There are few options available to reduce fatigue in patients with CKD/ESRD. Evidence suggests that exercise can improve cardio-respiratory function, increase muscle strength, and potentially restore vitality in patients with CKD (Smart et al., 2013). Among ESRD patients, intra-dialytic exercise might help them regain physical fitness and improve QoL (Johansen, 2007). Consequently, exercise training can be a useful approach for ameliorating fatigue in this population.
This is the first study to compare different fatigue-assessing instruments in ESRD patients and consider their associations with clinically important parameters. Our findings can guide subsequent researchers and clinicians in choosing a questionnaire to screen for fatigue in this population. However, this study is also restricted by its modest cohort size and lack of data on patient survival. Our conclusion is applicable to the Chinese translated versions only; whether the same conclusion can be extrapolated to fatigue-assessing instruments in other languages, including the original English versions, is unclear. Thus, additional studies are needed to validate and extend the applicability of our results.
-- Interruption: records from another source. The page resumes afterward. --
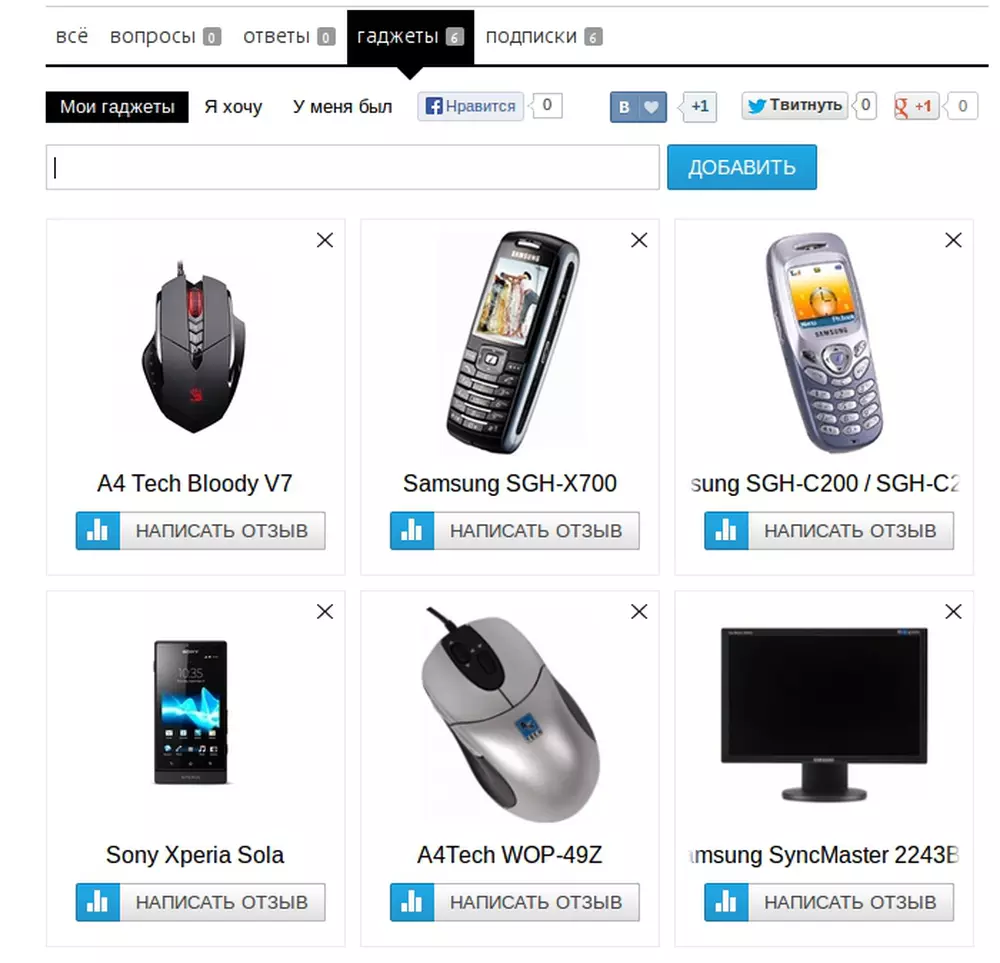This screenshot has height=963, width=1000.
Task: Click chart icon under Samsung SGH-C200
Action: click(x=726, y=531)
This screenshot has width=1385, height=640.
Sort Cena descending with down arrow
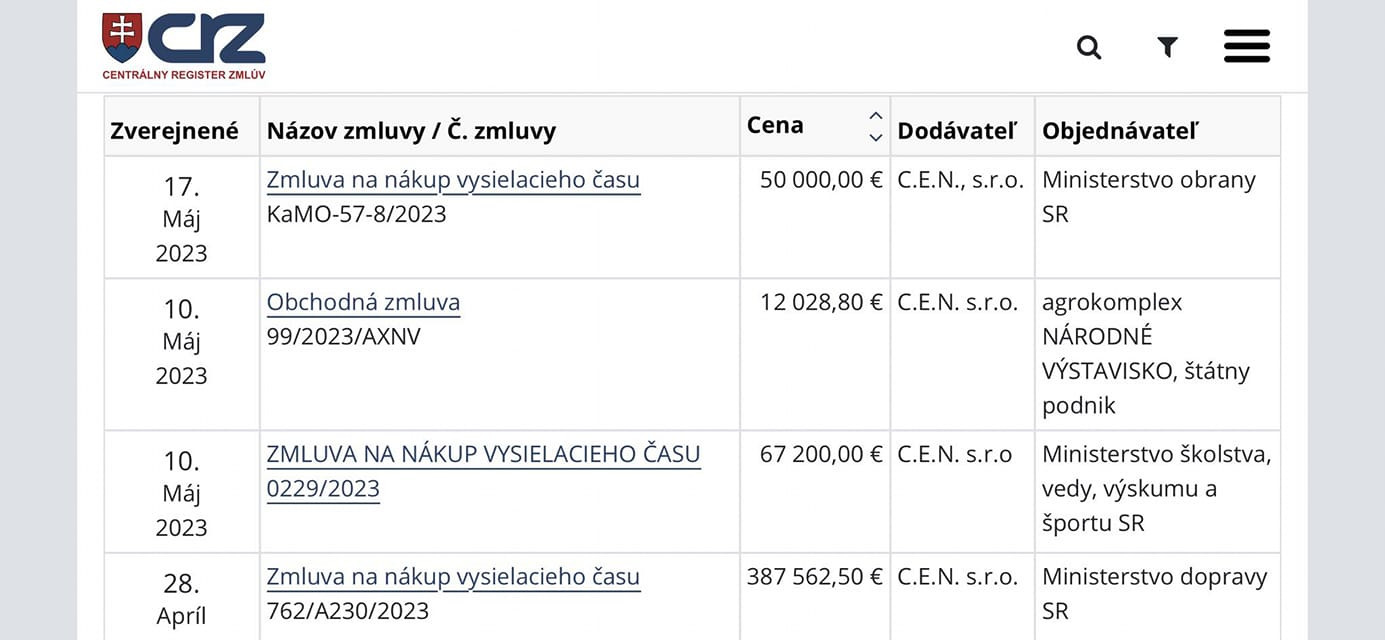click(875, 137)
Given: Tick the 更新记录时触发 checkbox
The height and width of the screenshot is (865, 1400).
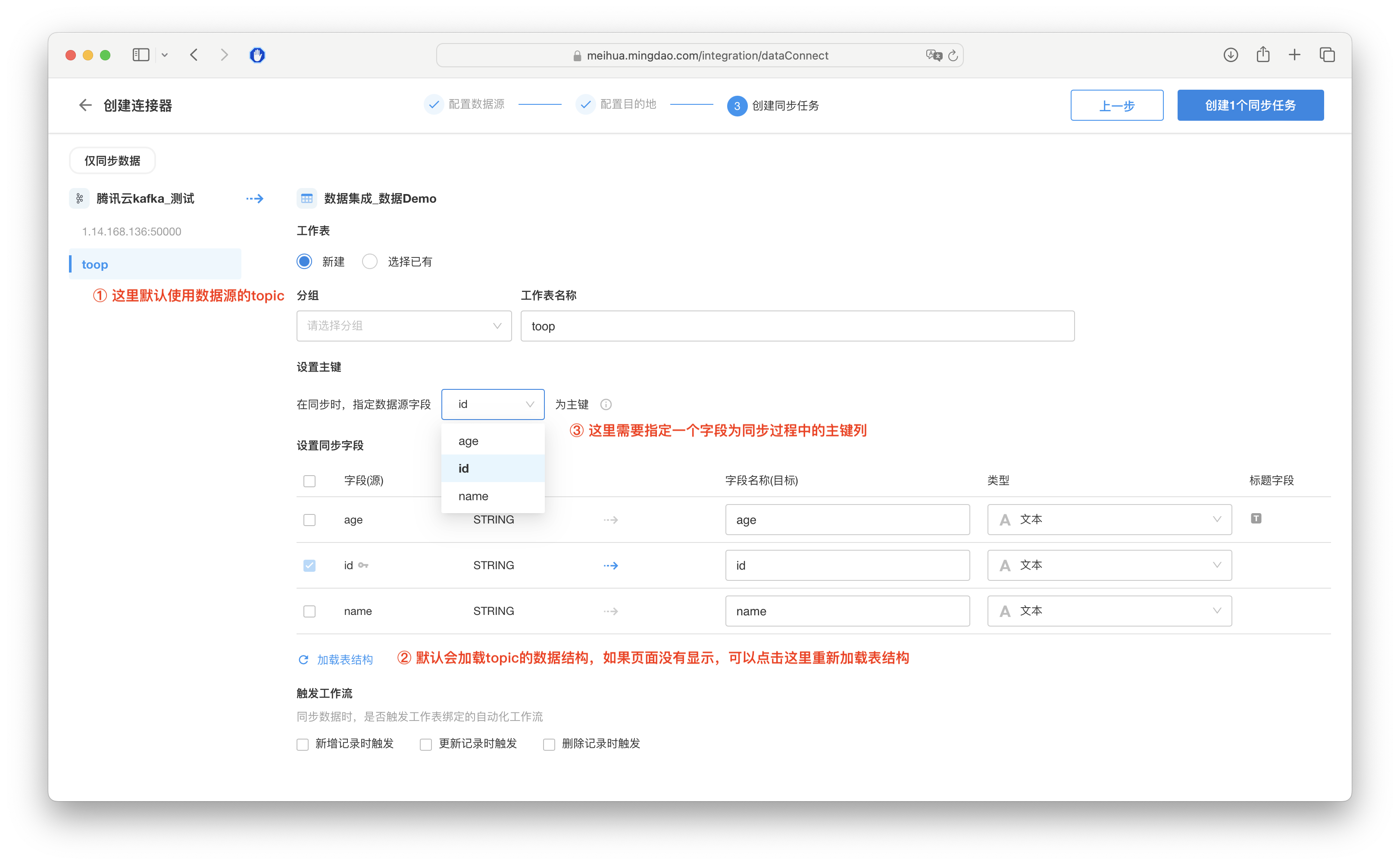Looking at the screenshot, I should tap(425, 744).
Patients with ESRD have a disproportionately high prevalence of fatigue compared to those with other illnesses due to their high comorbidity burden and the uremic milieu accompanying renal function loss. Multiple instruments exist to evaluate fatigue severity, but comparisons among them have not been attempted until now. We found that the FACIT-F scale exhibits better correlations with important outcome-associated parameters in ESRD patients than the other six examined tools. Subsequent studies are needed to confirm our results.